▸ PASSAGE EXTRAIT
Photo: Elizabeth Berkowitz
Les chercheurs au Tyndall Centre à l'université de Manchester, en Angleterre, ont enquêté sur les impacts du gaz de schiste sur l'environnement et les changements climatiques. L'exploitation du gaz de schiste, ou de shale, est bien lancée aux États-Unis et devra commencer bientôt en Grande-Bretagne.
Voici la 6e partie d'une traduction libre du rapport préliminaire du Tyndall Centre for Climate Change Research. Le texte original est ici: http://www.tyndall.ac.uk/shalegasreport avec un lien pour télécharger le rapport en format pdf de 87 pages.
Le titre du rapport est:
"Shale gas: a provisionnal assessment of climate change and environmental impacts - A research report by The Tyndall Center, University of Manchester with Sustainable Change Co-operative, Report commissioned by The Co-operative. January 2011"
3. Estimation des émissions GES liés aux gaz de schiste
3.1 Introduction
Cette section du rapport portera sur les prévisions d'émissions de GES produites par le gaz de schiste et tentera de répondre à ces 3 questions importantes:
1) Quelles sont les quantités d'énergie et d'émissions de GES sont liées avec l'exploitation et le traitement du gaz de schiste à comparé avec le gaz venant de sources conventionnelles?
2) En assumant que les émissions additionnelles de GES associées avec l'exploitation du gaz venant du shale, est-ce que ces émissions additionnelles compensent pour les économies d'émissions directes gagnées par la combustion du gaz naturel plutôt que le charbon?

▸ MATÉRIEL FOURNI
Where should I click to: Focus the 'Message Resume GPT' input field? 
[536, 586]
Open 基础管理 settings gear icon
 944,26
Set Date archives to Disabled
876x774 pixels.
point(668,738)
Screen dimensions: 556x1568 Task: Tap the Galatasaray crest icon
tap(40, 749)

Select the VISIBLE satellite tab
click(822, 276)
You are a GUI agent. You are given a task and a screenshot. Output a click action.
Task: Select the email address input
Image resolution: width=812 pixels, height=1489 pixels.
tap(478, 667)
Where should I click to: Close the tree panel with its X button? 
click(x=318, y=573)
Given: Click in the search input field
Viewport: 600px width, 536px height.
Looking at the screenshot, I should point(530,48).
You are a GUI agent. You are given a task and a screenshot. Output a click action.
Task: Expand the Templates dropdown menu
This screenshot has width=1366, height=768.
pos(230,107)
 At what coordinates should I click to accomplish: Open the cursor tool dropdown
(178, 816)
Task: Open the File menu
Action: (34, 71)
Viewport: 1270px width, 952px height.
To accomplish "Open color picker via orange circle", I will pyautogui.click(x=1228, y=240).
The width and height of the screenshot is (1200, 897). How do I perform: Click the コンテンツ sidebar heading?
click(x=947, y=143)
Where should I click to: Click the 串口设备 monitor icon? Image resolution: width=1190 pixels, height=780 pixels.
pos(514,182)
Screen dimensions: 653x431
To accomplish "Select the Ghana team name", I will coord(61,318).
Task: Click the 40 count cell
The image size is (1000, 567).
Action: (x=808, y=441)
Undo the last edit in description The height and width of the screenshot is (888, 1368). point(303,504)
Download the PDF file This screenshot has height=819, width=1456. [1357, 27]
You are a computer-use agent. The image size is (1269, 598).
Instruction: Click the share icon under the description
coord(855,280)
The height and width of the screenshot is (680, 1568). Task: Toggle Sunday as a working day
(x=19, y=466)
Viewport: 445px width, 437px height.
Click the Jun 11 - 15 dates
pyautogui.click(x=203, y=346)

▸ SÉRIE D'EXERCICES
A) Répondez aux questions suivantes à partir du texte sur le gaz de schiste, s'il vous plaît :
(i) À quelle université le Tyndall Centre est-il rattaché ?
(ii) Combien de pages compte le rapport au format pdf ?
(iii) Quel organisme a commandé le rapport ?
B) Reprenez le texte sur le gaz de schiste à la suite de sa dernière phrase.

▸ LISTE DES RÉPONSES
A)
(i) L'université de Manchester, en Angleterre.
(ii) 87 pages.
(iii) The Co-operative.

B)
3) Quelle serait la contribution de la combustion du gaz de schiste aux émissions de GES en Grande-Bretagne et mondiales?
Il y a une quantité limitée de données disponibles pour répondre à ces questions en détails. À la place, nous tenterons de jeter une lumière sur les émissions de GES liés aux différentes étapes de production du gaz de schiste qui s'additionnent à tous les autres procédés nécessaires pour l'usage des sources conventionnelles de gaz. L'analyse se base sur des données non examinées par des pairs d'une quantité limitée de mesures sur le terrain. Les données de GES sont donc à un degré élevé d'incertitude et pourraient changer considérablement avec le temps au fur à mesure que l'industrie se développe.
3.2 Les émissions de GES de sources de schiste et conventionnelles
Cette section passe en revue les émissions de CO2 additionnelles de l'exploitation du gaz naturel du schiste à comparé avec une source conventionnelle. Il y a très peu de nomenclature disponible qui peut servir à calculer une évaluation du cycle de vie complet du gaz de schiste versus l'exploitation du gaz naturel. Dans le cas des sources de gaz conventionnel, la quantité d'émissions produites durant l'exploitation dépend des caractéristiques des réservoirs. À cause de ces variations et l'information inégale, une comparaison directe entre le schiste et le conventionnel n'est pas recommandé.
Il est pris pour acquis que la combustion du gaz naturel émet la même quantité de CO2, qu'il vienne du schiste ou de sources conventionnelles. En Grande-Bretagne, le gaz naturel extrait des schistes devrait employer les mêmes méthodes de distribution que le gaz venant des sources conventionnelles, et donc sera soumis aux mêmes pertes de distribution. La principale différence entre les émissions des GES générés par le schiste que le conventionnel viendra donc des procédés d'extraction (exploitation) et de production (transformation).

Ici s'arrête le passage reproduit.